Patients with BMI > 30 kg/M2 and/or Platelet counts <140,000 mm3 have higher likelihood of relapse after short treatment.
 
Re-treatment of patients who relapsed allows 72% rate of SVR.
 
A limited number of patients (4%) with HCV 2 and 3 genotype after RVR do not respond to current schedules of treatment.
 
Almost all HCV 2 and 3 genotype patients who achieve RVR may be cured with only 12 weeks of Peg-IFN alfa-2b and weight-based doses of BV.
 
We do not recommend short treatment only in HCV 2 and 3 genotype patients with BMI >30 kg/m2 and features of advanced liver disease.
 
This is program abstract. A key number that was different in the final presentation by Mangia was that BMI > 30 kg/m2 is the level of BMI that is predictive that a short course of peg/RBV therapy may not be effective.
 
Background and aims: The relatively high rate of relapse after a 12-16 weeks course of treatment is the main concern on shortening treatment duration for HCV genotype 2 and 3 patients.
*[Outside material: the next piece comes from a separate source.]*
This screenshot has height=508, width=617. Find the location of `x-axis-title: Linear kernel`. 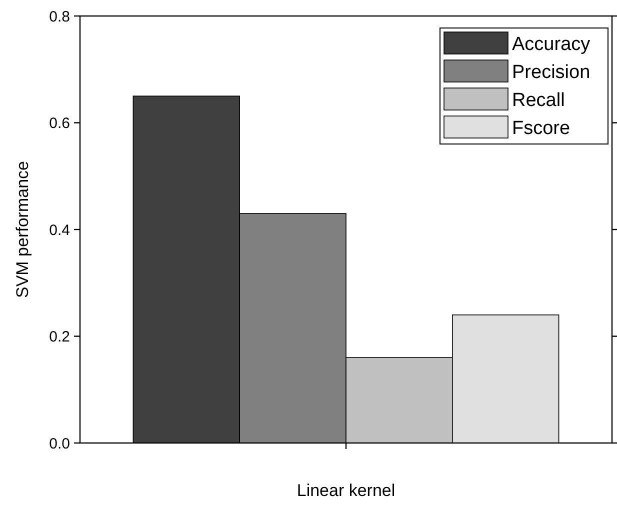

To delineate predictors of relapse after short treatment duration in patients with HCV clearance at treatment week 4 (RVR) and to report sustained virological response (SVR) rates after a second 24 weeks course in RVR patients who experienced a relapse.
 
Methods: After RVR, naive patients were treated with PegIFN alpha 2b (1.5 g/Kg) and ribavirin (1000-1200 mg) for 12 weeks. Patients who cleared the virus at the end of treatment (EOT) but had a detectable HCVRNA at the end of 24 weeks follow up underwent re-treatment with the same dosages of both PegIFN alfa 2b and ribavirin but for an extended duration of 24 weeks. Logistic regression analysis was applied to delineate baseline features of SVR to short treatment course by using age, gender, route of transmission, BMI, serum ALT, HCV genotypes, serum HCVRNA levels and platelets counts as covariates.
 
Results: Of 790 patients with genotype 2 and 3 who consecutively underwent treatment from January 2005 at our centers, 496 (mean age 51.6 yrs, M/F 3:2) tested HCVRNA negative at treatment week 4 (63%): EOT response rate was observed in 96% of them and SVR in 82%. Of patients with EOT response, 14% relapsed off-therapy.
 
Factors predictive of relapse were age older than 45 yrs (p=0.004), BMI > 27 Kg/m2 (p=0.0001), platelets counts <140.000 mm3 (p=0.0001). At logistic regression analysis, only platelets counts (p=0.001, OR 2.5, 95% CI 1.49-4.20) and BMI (p=0.036, OR1.7, 95% CI 1.03-2.7) were independently associated with SVR. In the subset of patients without these unfavourable predictors, relapse rate was only 7%. Forty three of 67 patients with relapse agreed to be re-treated. SVR was achieved in 47 (70%)of them.
 
Conclusions: Almost all genotype 2 and 3 patients who achieves RVR maybe cured with only 12 weeks of PegIFN alfa 2b and weight based ribavirin. Standard (24 weeks) treatment duration should be reserved only to patients with PLT < 140.000 mm3 and/or BMI > 27 Kg/m2.